Liquidated Damages can be enforced by foresight and hindsight.

  • Party can recover liquidated damages if they are a reasonable forecast of anticipated damages at the time the contract was entered into and damages are difficult or impossible to ascertain at the time of contracting unless the intent is to penalize the other party.
  • Alternatively, a party can recover liquidated damages if they are a reasonable forecast in light of actual damages at the time of breach unless the intent is to penalize to other party.
  • Parties can limit or modify remedies under the UCC § 719 with repair or replace clauses unless the remedy fails of its essential purpose.

Intent of the parties governs arbitration agreements.

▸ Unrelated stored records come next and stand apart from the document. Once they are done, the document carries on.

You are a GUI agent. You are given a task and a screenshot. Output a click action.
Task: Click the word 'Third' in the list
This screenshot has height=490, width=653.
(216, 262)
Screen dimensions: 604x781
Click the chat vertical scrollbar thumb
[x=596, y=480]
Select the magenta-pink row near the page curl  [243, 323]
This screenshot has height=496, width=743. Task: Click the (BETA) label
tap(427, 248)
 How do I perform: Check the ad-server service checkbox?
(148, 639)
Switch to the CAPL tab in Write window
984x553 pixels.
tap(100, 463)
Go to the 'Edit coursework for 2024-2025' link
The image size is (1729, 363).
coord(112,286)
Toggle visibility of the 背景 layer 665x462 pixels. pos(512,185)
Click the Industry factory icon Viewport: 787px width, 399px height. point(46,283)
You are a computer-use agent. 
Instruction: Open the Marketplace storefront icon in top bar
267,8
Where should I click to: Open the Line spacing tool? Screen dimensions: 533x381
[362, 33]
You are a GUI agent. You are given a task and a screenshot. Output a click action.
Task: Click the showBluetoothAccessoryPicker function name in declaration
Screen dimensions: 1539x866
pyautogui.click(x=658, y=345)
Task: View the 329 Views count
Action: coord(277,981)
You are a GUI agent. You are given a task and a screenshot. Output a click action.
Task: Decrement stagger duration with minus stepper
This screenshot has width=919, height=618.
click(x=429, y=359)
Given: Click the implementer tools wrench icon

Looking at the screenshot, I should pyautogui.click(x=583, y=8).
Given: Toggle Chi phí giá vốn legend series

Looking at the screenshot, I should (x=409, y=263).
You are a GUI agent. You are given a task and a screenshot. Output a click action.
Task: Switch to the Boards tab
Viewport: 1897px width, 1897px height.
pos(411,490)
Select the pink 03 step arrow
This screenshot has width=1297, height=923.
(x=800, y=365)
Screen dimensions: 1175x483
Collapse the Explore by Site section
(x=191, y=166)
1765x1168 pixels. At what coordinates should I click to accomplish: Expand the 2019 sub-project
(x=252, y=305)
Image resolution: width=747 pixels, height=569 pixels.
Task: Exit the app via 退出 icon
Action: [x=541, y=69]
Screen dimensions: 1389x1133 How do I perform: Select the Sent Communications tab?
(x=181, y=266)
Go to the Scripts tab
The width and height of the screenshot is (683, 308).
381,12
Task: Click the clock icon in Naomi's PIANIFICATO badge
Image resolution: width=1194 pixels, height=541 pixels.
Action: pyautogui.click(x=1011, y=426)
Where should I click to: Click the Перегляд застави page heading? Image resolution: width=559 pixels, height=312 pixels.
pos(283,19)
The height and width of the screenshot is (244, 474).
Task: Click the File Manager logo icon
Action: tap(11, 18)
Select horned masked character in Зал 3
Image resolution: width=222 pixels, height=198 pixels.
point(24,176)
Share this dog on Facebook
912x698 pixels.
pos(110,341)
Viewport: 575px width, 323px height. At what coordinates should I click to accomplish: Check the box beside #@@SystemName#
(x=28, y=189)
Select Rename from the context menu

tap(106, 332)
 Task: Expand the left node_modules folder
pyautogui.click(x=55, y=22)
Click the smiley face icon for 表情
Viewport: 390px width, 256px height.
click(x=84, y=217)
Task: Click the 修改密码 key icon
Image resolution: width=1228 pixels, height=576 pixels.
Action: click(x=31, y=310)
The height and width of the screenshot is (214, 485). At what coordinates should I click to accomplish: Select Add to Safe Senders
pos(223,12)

  • Parties consenting to delegate power to a 3rd party is binding on the parties to the contract.
  • If the agreement expressly provides for arbitration or the language is sufficiently broad to cover the issue in dispute, the court and the parties are bound to arbitration.

Assignment of Rights

  • Common law and the UCC allows assignments of rights if notice is given to the obligor.
  • Assignments are improper where the obligor’s duty, burden, or risk is materially changed by the assignment unless consent to the assignment is given.
  • Anti-assignment clauses are ineffective under the UCC and are interpreted as preventing the delegation of duties.
  • Common law requires strict interpretation of anti-assignment clauses.
  • Modifications by the original parties after an assignment is allowed if necessary and legitimately called for between original parties. UCC and Restatement require good faith and observance of reasonable commercial standards in modifications.
  • Assignee is vulnerable to all defenses that the obligor has against assignor.
  • An implied warranty is created after an assignment preserving the right to recover from the assignor if the obligor fails to pay the assignee.

Delegation of Duties

  • Under the UCC, delegation of duties is permitted unless the obligor has a substantial interest in having the original party perform because the contract calls for specific type of performance or is personal in nature.
  • If the contract calls for performance that is commercially standard, delegation is usually not questioned.
  • Delegation never relieves the original party from its duty to perform.

Third Party Beneficiaries

  • The intent to benefit test necessarily requires the promisor to confer a benefit to a 3rd person and performance must run directly to that party.
  • Both promisor and promisee must understand the intent to benefit the third party.